First we are going to use a multilayer perceptron model for NLP model, here our model will have input features equal to the window size. The only thing with MLP models it that the model don’t take the input as sequenced data, so for the model, it is just receiving inputs and don’t treat them as sequenced data, that may be problem since the model won’t see the data with the sequence patter that it has.

epochs = 40
batch = 256
lr = 0.0003
adam = optimizers.Adam(lr)

This code sets up the basics of our time series model.

model_mlp = Sequential()
model_mlp.add(Dense(100, activation='relu', input_dim=X_train.shape[1]))
model_mlp.add(Dense(1))
model_mlp.compile(loss='mse', optimizer=adam)
model_mlp.summary()

This code will create a neural network model using the sequential() function. It adds a layer with 100 neurons and a rectified linear unit, activation function, with an input dimension based on the shape of the training data. Then it adds another layer with one neuron.
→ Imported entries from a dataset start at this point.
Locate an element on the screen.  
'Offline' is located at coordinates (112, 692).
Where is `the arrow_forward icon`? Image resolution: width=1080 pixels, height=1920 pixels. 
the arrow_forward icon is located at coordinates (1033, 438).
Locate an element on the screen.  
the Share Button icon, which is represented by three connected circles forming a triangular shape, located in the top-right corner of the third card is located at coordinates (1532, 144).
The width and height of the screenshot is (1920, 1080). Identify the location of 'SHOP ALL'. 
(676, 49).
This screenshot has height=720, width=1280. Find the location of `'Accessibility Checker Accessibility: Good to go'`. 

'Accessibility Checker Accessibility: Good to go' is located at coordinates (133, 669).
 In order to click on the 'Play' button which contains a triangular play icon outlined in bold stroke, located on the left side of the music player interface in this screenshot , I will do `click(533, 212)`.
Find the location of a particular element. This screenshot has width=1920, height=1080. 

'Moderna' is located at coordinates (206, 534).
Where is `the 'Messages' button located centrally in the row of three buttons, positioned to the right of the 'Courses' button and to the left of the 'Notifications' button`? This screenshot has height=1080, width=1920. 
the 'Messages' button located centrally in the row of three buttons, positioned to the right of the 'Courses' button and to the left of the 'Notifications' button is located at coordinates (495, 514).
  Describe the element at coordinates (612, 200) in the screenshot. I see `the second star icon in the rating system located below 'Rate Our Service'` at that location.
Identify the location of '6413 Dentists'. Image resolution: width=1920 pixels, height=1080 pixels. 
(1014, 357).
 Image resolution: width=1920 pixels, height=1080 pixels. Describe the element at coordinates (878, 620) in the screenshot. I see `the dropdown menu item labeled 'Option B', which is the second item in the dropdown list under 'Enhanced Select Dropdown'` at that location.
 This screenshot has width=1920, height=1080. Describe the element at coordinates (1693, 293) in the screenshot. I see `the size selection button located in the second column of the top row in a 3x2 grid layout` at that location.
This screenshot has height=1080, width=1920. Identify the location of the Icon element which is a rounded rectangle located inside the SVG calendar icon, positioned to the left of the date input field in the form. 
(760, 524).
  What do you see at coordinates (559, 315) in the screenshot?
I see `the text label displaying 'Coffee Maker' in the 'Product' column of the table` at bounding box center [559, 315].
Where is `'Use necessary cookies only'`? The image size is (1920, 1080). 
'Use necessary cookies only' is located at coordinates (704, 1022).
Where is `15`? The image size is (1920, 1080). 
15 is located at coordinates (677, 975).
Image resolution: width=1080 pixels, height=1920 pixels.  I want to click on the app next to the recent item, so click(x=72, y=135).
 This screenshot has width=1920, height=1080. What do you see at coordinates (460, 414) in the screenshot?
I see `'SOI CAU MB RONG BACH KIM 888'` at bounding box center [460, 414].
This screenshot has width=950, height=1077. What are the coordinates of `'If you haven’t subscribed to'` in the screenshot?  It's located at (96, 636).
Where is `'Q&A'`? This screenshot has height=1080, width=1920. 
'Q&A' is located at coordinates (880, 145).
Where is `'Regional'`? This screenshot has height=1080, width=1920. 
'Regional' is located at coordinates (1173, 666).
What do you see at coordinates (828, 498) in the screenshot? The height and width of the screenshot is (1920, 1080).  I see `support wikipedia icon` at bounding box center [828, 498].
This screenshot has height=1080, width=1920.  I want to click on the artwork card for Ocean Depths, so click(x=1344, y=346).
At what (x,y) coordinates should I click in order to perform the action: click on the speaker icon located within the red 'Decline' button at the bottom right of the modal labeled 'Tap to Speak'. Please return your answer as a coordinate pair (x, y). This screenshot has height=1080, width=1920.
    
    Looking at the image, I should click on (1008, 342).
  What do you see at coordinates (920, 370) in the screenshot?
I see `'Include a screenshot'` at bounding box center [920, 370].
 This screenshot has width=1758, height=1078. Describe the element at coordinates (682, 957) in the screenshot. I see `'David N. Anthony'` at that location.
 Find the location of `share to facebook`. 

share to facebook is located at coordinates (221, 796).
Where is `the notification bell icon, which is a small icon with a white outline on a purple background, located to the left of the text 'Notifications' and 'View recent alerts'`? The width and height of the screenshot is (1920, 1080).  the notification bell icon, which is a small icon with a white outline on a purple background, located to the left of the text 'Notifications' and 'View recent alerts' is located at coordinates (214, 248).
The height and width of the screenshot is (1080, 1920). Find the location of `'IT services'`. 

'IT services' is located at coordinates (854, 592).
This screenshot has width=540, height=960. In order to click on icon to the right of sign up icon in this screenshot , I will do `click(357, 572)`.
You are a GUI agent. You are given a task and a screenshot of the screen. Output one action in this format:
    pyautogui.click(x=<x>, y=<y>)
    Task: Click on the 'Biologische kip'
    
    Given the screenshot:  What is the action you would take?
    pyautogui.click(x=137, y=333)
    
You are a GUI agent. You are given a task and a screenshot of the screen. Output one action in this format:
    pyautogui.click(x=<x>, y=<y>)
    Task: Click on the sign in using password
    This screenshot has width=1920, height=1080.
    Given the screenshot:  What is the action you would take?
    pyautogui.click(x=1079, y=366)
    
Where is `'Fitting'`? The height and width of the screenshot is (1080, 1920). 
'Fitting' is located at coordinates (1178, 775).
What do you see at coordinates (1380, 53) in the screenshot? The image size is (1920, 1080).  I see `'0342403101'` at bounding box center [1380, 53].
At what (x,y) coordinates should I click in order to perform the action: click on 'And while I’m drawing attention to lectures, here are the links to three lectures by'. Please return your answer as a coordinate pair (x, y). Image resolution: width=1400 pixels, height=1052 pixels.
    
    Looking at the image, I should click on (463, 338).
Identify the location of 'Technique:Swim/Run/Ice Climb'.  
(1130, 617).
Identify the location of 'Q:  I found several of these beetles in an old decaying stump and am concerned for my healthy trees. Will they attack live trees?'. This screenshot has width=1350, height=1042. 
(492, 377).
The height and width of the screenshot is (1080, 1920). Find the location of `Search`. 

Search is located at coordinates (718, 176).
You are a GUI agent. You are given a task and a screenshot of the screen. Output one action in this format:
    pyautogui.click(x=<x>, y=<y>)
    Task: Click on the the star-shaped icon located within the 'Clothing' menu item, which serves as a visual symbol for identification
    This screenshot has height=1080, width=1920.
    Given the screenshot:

The model is then compiled using a mean squared error loss function and an adam optimizer.

mlp_history = model_mlp.fit(X_train.values, Y_train, validation_data=(X_valid.values, Y_valid), epochs=epochs, verbose=2)

Through this code we train a multilayer perceptron NN model which is defined as model_mlp using the training data which is X_train and Y_train and then evalutes its performance using the validation data for a specified number of epochs, with a verbosity of level 2. The training history is then stored in the variable mlp_history.

LSTM For Time Series Forecasting

Now the lstm model actually sees the input data as a sequence, so it will be able to learn pattern from sequenced data better than the other ones, especially patterns from long sequence.

model_lstm = Sequential()
model_lstm.add(LSTM(50, activation='relu', input_shape=(X_train_series.shape[1], X_train_series.shape[2])))
model_lstm.add(Dense(1))
model_lstm.compile(loss='mse', optimizer=adam)
model_lstm.summary()

In this code we create a sequential model using LSTM layers with 50 units, a relu activation function, and an input shape based on the number of features in the training data. The it will add a dense layer with 1 unit and then compiles the model using the mean squared error loss function and the adam optimizer. It is also going to print the summary of our model.

lstm_history = model_lstm.fit(X_train_series, Y_train, validation_data=(X_valid_series, Y_valid), epochs=epochs, verbose=2)

train the LSTM model using this code.

And this Is how you can use a basic LSTM for any prediction purposes.